*** Opening of Records shown ***
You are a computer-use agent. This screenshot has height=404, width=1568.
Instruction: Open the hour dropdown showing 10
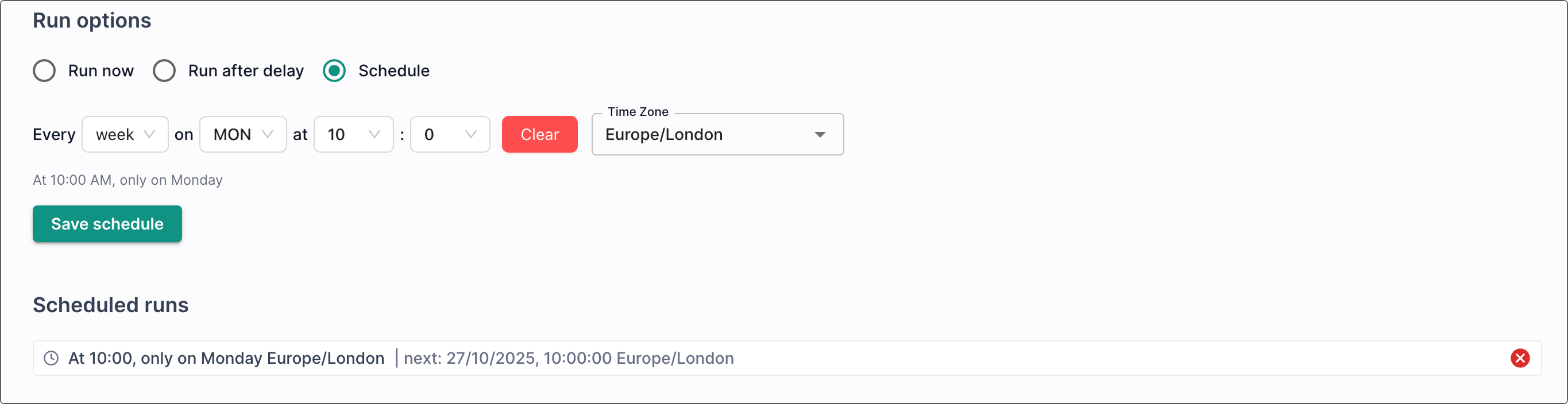pos(353,134)
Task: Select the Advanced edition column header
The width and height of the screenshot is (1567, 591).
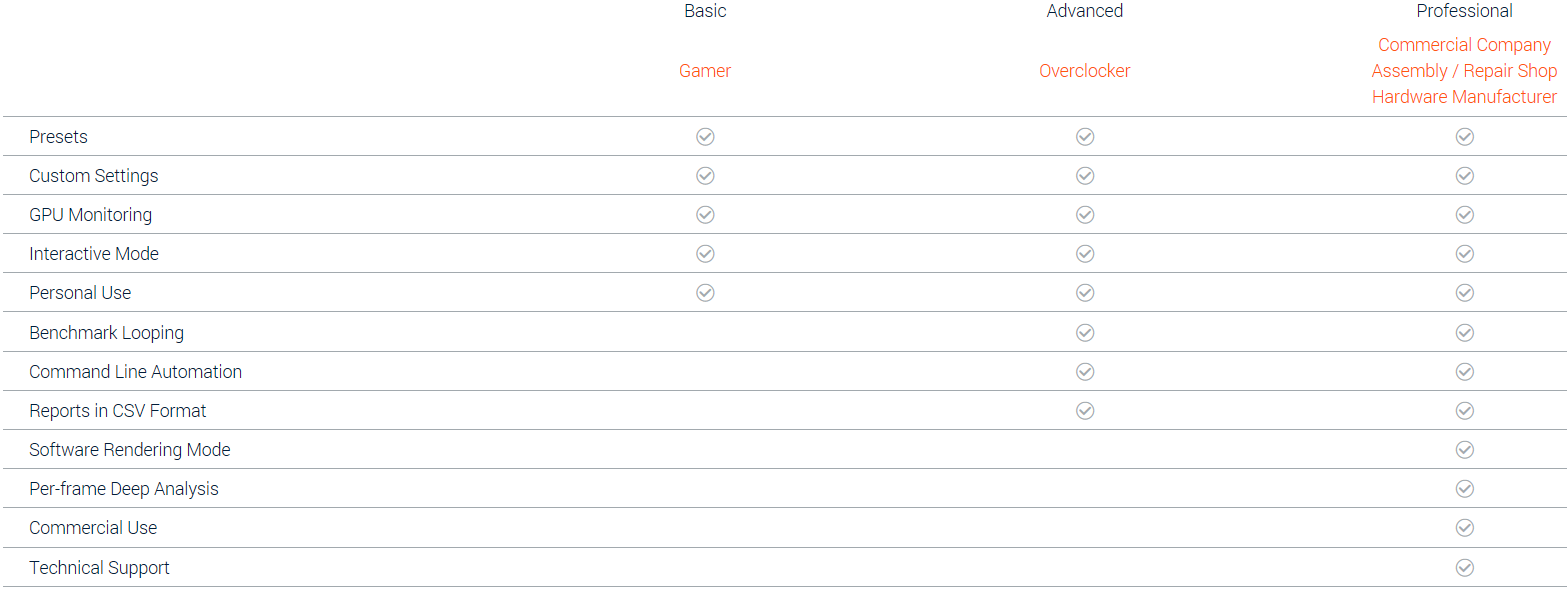Action: (1085, 11)
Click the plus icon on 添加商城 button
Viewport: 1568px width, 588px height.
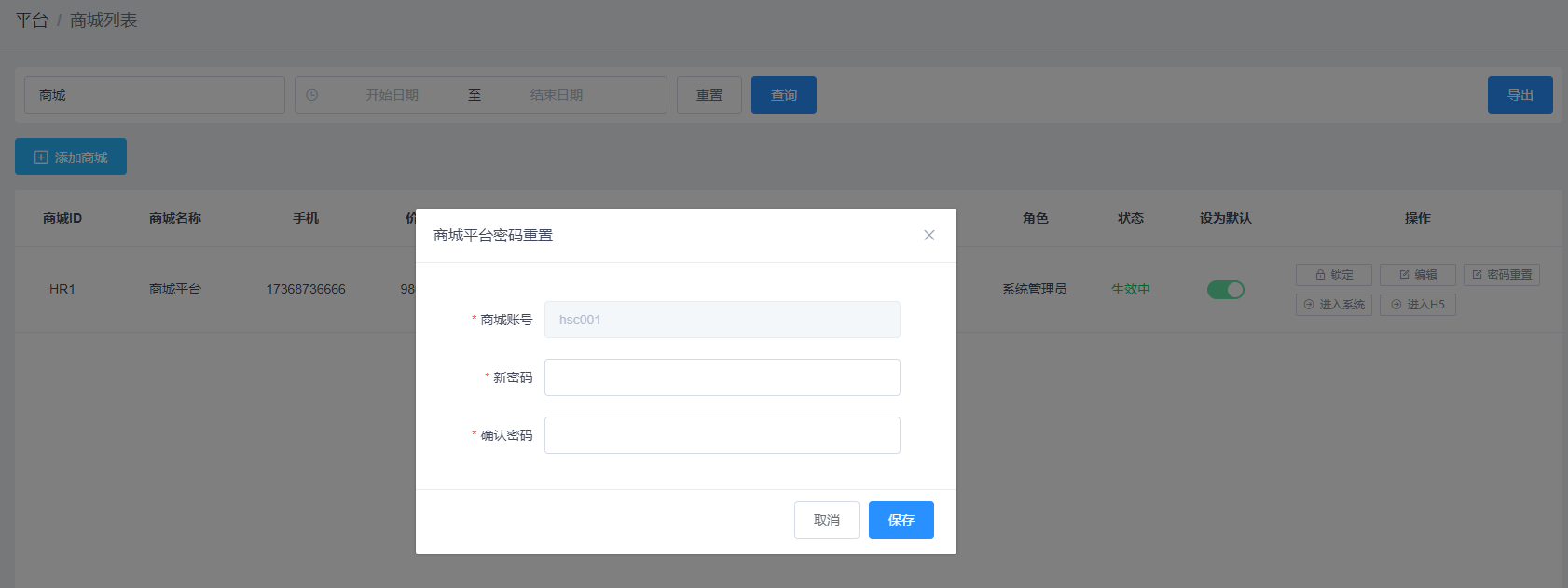(x=41, y=157)
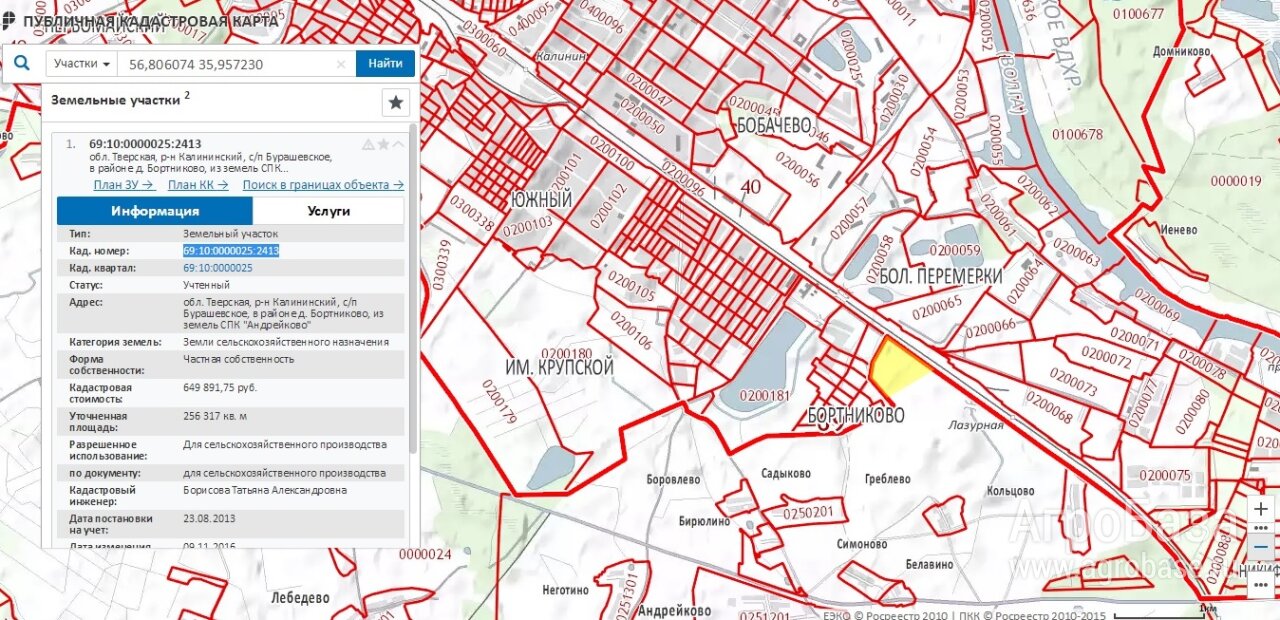The image size is (1280, 620).
Task: Click the magnifying glass search icon
Action: pos(21,64)
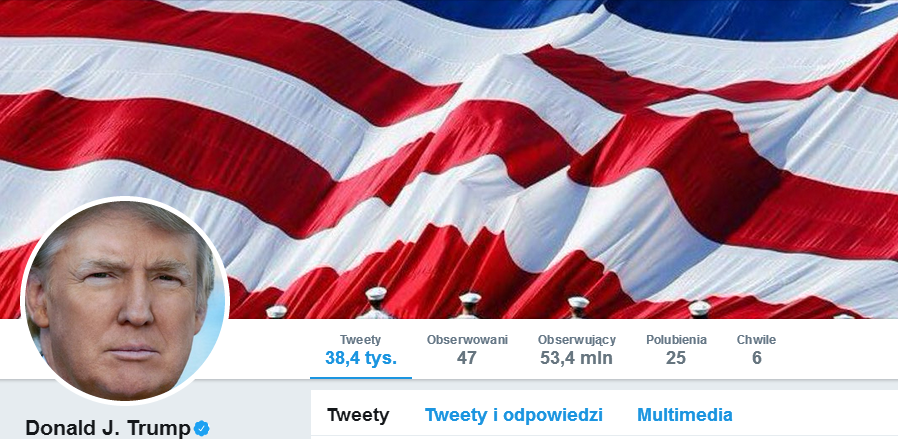This screenshot has height=439, width=898.
Task: Switch to Tweety i odpowiedzi tab
Action: pyautogui.click(x=514, y=415)
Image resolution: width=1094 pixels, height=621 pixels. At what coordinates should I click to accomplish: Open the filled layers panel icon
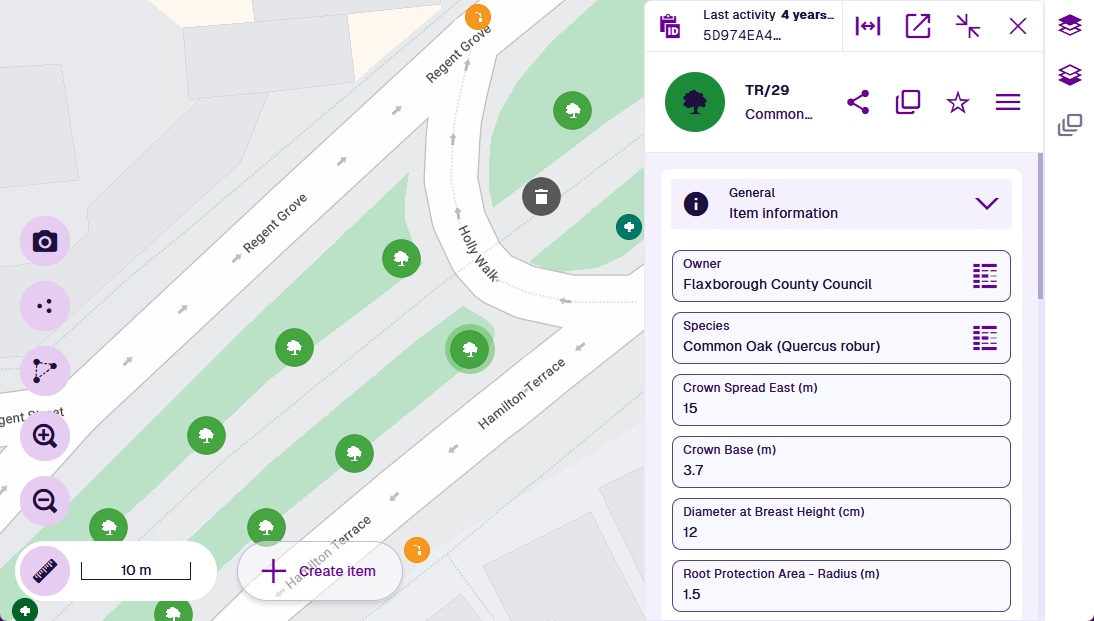pyautogui.click(x=1070, y=26)
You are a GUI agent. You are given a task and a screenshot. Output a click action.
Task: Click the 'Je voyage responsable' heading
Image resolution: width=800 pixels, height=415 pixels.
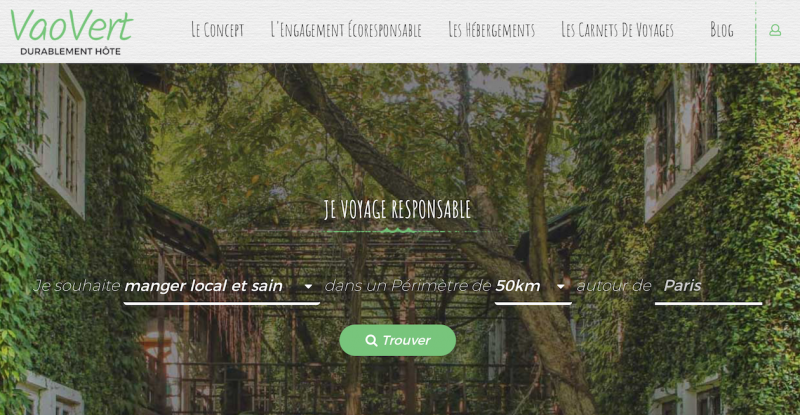[x=397, y=209]
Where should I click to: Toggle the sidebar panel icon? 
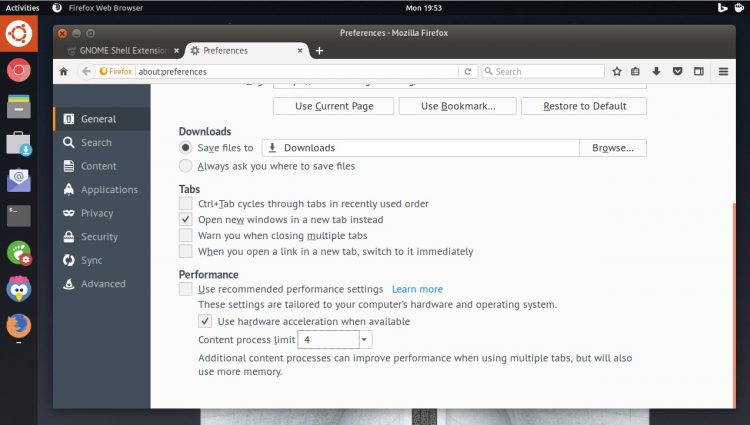(699, 71)
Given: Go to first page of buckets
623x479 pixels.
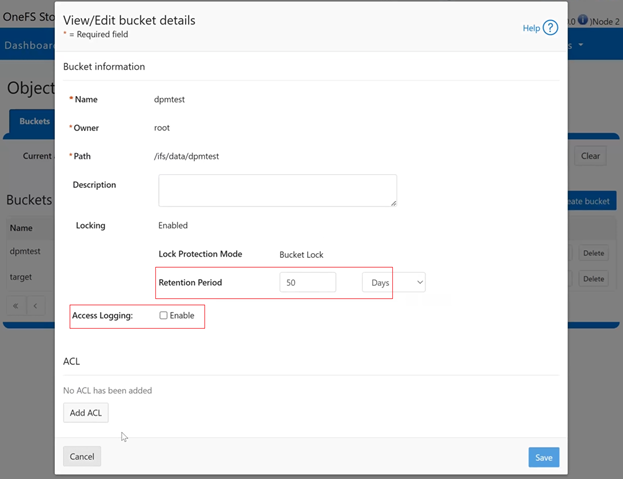Looking at the screenshot, I should 16,305.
*** Close of Records shown ***
▶ What is needed:
State the number of lines in the listing that include the word "agent", without any other text.

▶ Written response:
2